Contributed by Jim Hayes
The Spanish government’s declared intention to completely switch over to renewable energy by 2050. Its aim is to slash 90 percent off carbon emissions and take a major step towards decarbonising the whole economy, and it is grabbing worldwide attention.
The plan includes installing at least 3,000 megawatts of wind and solar power each year for the next ten years.
The shift to renewables is not sudden. Spain has been a leader in this for some time. The strength of public opinion had been difficult for the pro mining conservative government to hold back the tide. Now that the Pedro Sanchez led Socialist Workers Party of Spain is in a minority government, it has a strong incentive to consolidate its position.
Holding barely more than a quarter of the parliamentary seats, it can only survive if the anti-austerity party Podemos (We Can) and the Catalan and Basque independence parties don’t vote against it. The Socialists falied to enter into a “left” coalition, because an agreement could not be struck with Podemos. In its absence, they do not have a great deal of room to maneuver and faces a high prospect of political instability, before facing the polls in 2020.
After being thwarted in an attempt to bring a modest increase to the budget by the conservatives, still wed to cutting back spending, and by those on the other side, branding it as insufficient, the government needs a way out that will win it some political capital to consolidate political support.
This led to successful negotiations in October, which brought an agreement on raising the minimum wage by 22 percent, raising pensions, increased funding for education and science, increasing disability benefits, more spending on housing and increased paternity leave. This agreement set the ground for progress on renewable energy. Both the political circumstances and the push within the Socialist Party have created the political conditions for change.
Consequently, Spain’s efforts to meet commitment to the Paris Agreement has been lifted to a higher level.
Under the plan, there will be a “just transition” from coal, in return for early retirement of mine workers, along with reskilling in in clean energy jobs and environmental restoration. A new law is to be brought in to mandate that 35 percent of all electricity, will be from renewable technologies by 2030. Nuclear power will also be phased out.
Within 11 years, public sector authorities will only be allowed to lease buildings with almost zero energy consumption, and other building must have a 35 percent improved energy consumption efficiency.
Cars with petrol and diesel engines will be banned by 2040.
This is proving to the world that much more can be done to eliminate carbon emissions when there is a political will to do so.

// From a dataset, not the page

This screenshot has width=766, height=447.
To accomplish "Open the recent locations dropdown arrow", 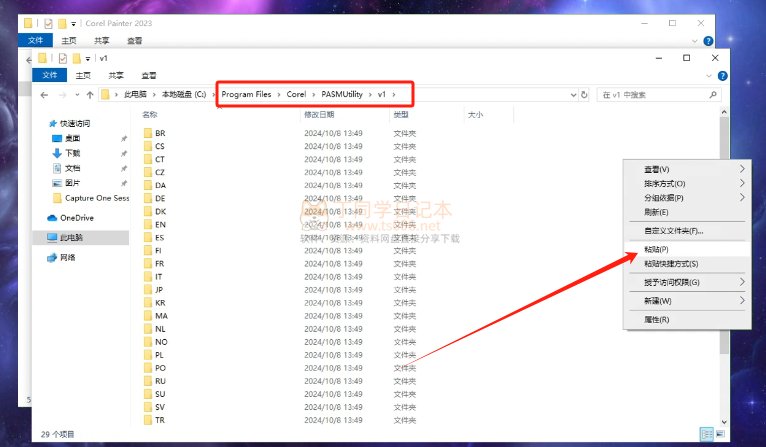I will (75, 94).
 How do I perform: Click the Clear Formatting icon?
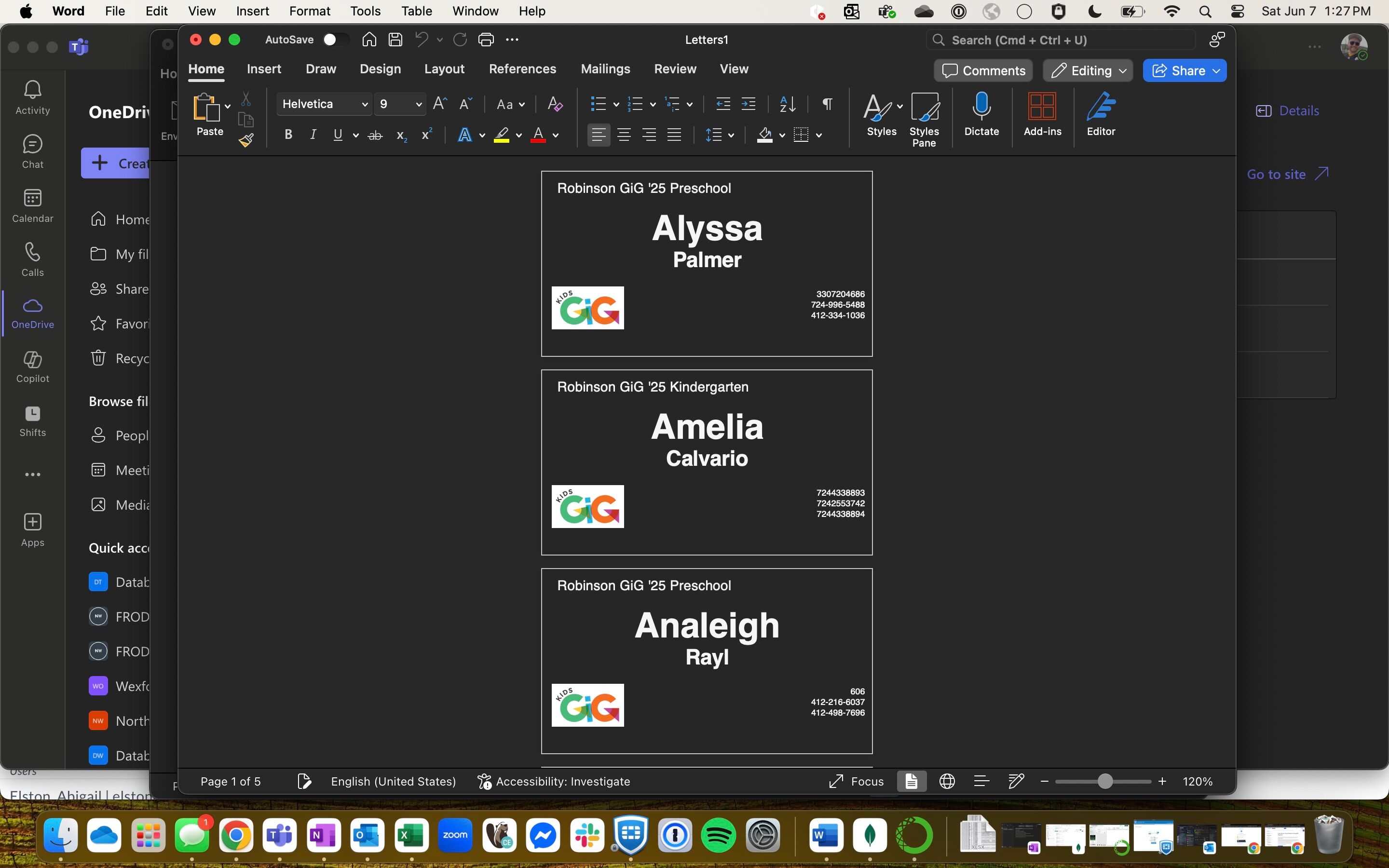(x=555, y=104)
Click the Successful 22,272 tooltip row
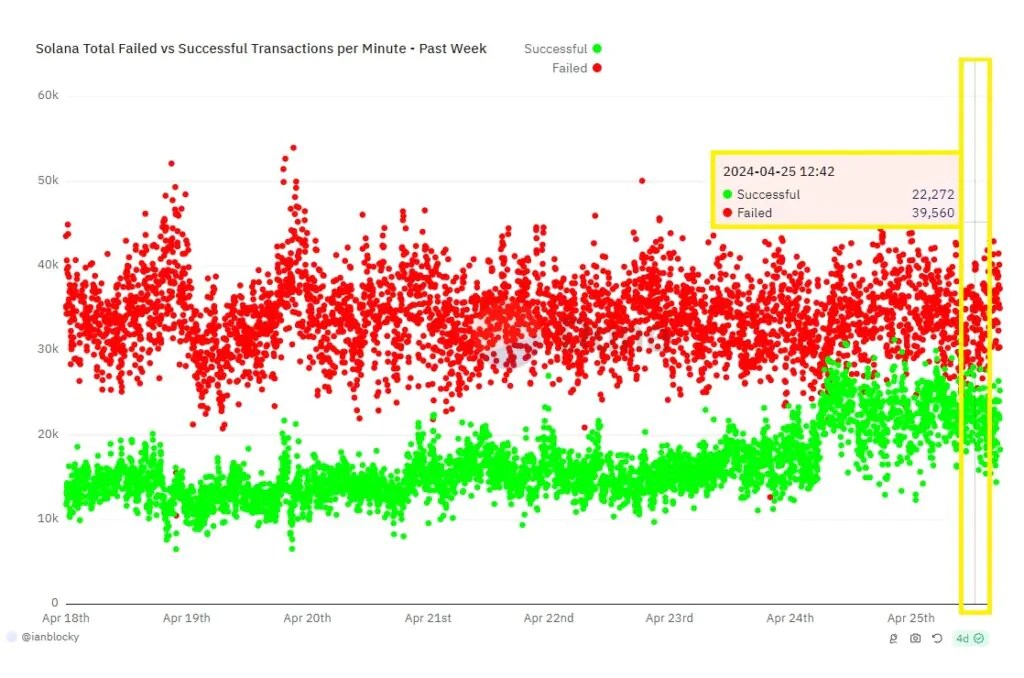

Laurence Tubiana, chief executive of the European Climate Foundation and former French climate envoy who helped draft the Paris accord, called the Spanish government’s intention ground breaking and inspirational.
“By planning on going carbon neutral, Spain shows that the battle against climate change is deadly serious, and that they are ready to step up and plan to reap the rewards of decarbonisation.”
It is not a done deal yet. The minority government still needs to muster the numbers. The conservatives (the Popular or Peoples Party and Ciudadanos or Citizens) still control the upper house (Senate), and therefore have the capacity to be the spoilers. Then again, they have to weigh up the political cost to them of doing this. Circumstances may hold back their opposition.
Podemos has always had a stronger stance on climate warming and environmental issues in general, and is not likely to oppose the plan.